§ **Exercise**
Whatever comes before the line containing "Where should I" stays out; transcribe that line and all that follow to the end of the records exactly, with no pictures.

Dataset items
+++++

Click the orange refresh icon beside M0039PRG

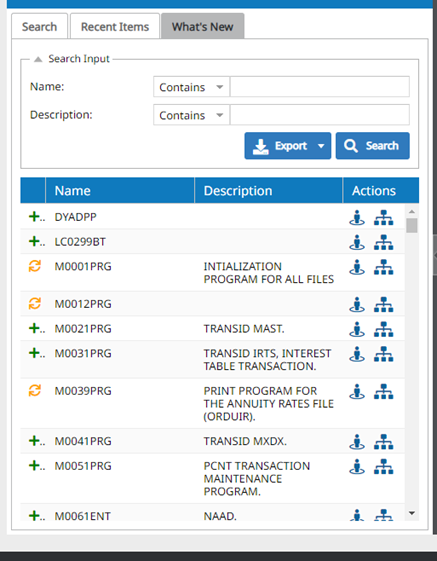pos(35,391)
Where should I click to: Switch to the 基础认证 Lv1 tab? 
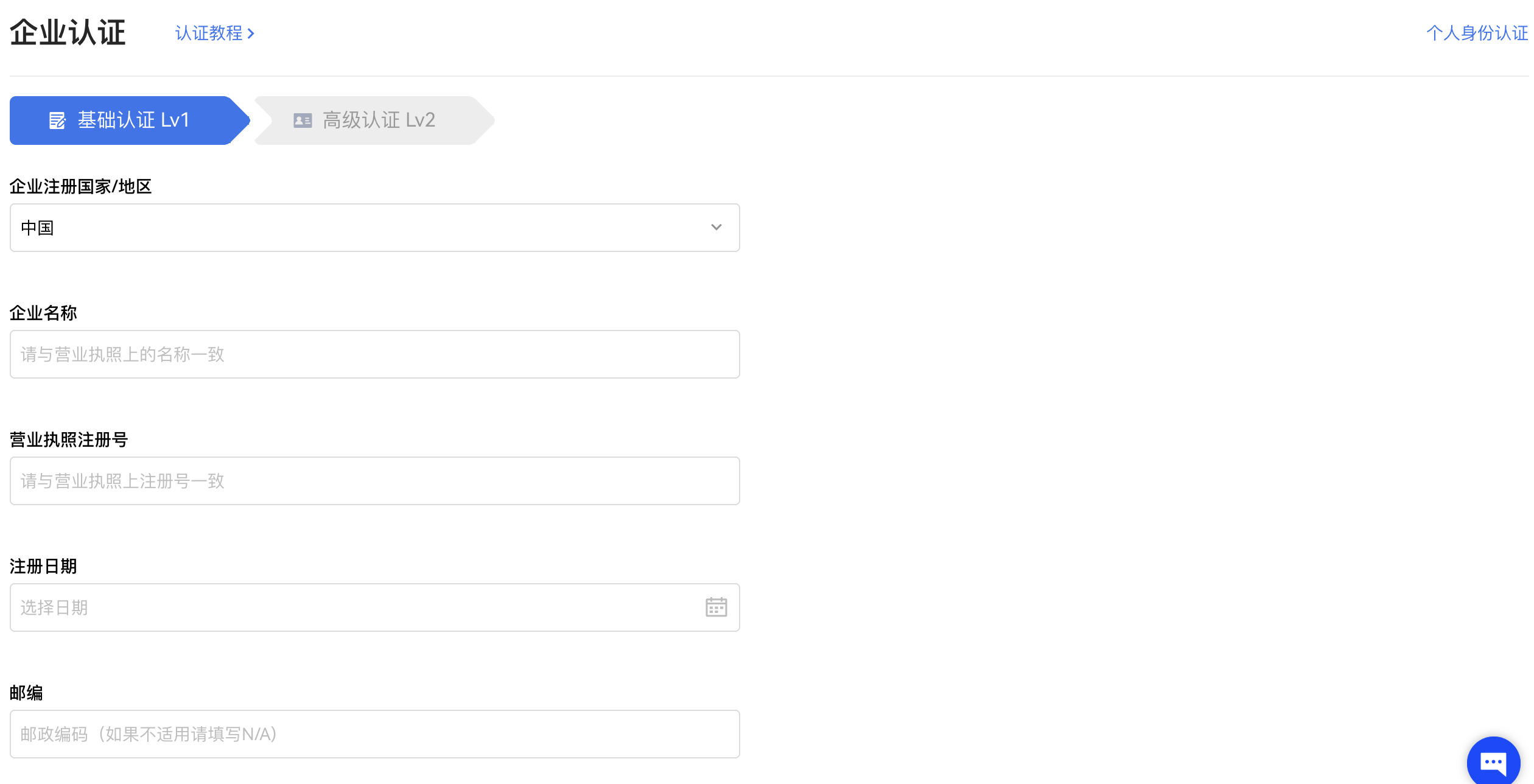[x=130, y=121]
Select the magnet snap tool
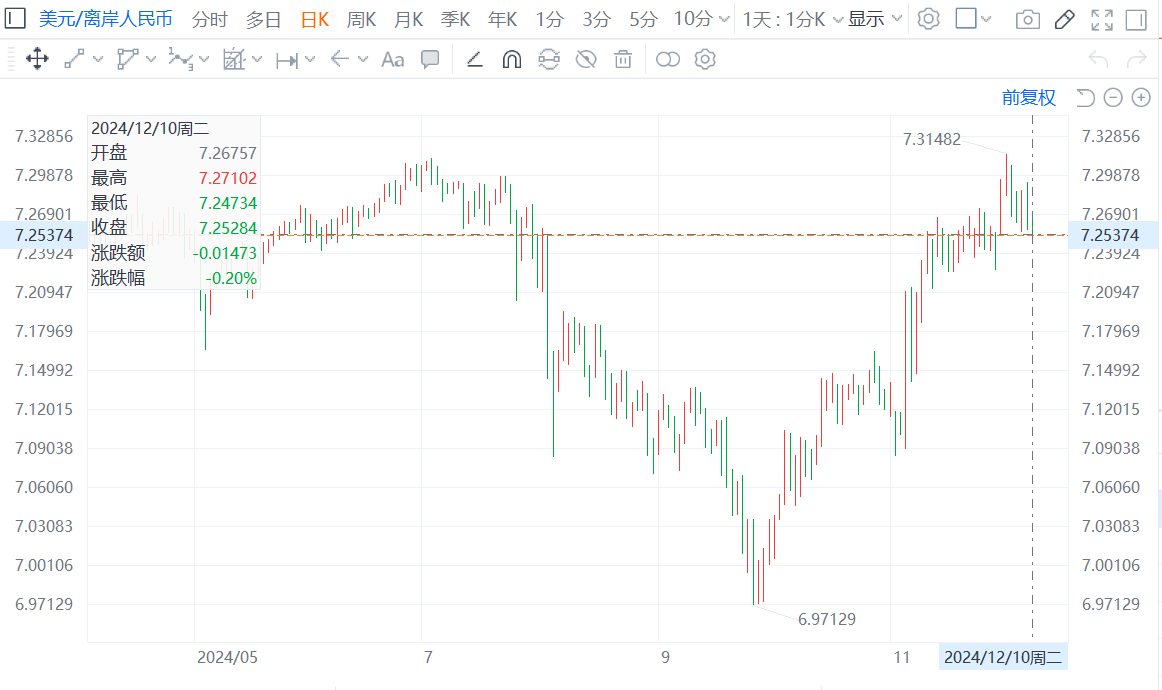This screenshot has height=690, width=1162. coord(511,59)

+++++

§ **Solution for this task**
Where should I click to: Switch to the 基础认证 Lv1 tab? 
[x=130, y=121]
Select the magnet snap tool
This screenshot has height=690, width=1162. coord(511,59)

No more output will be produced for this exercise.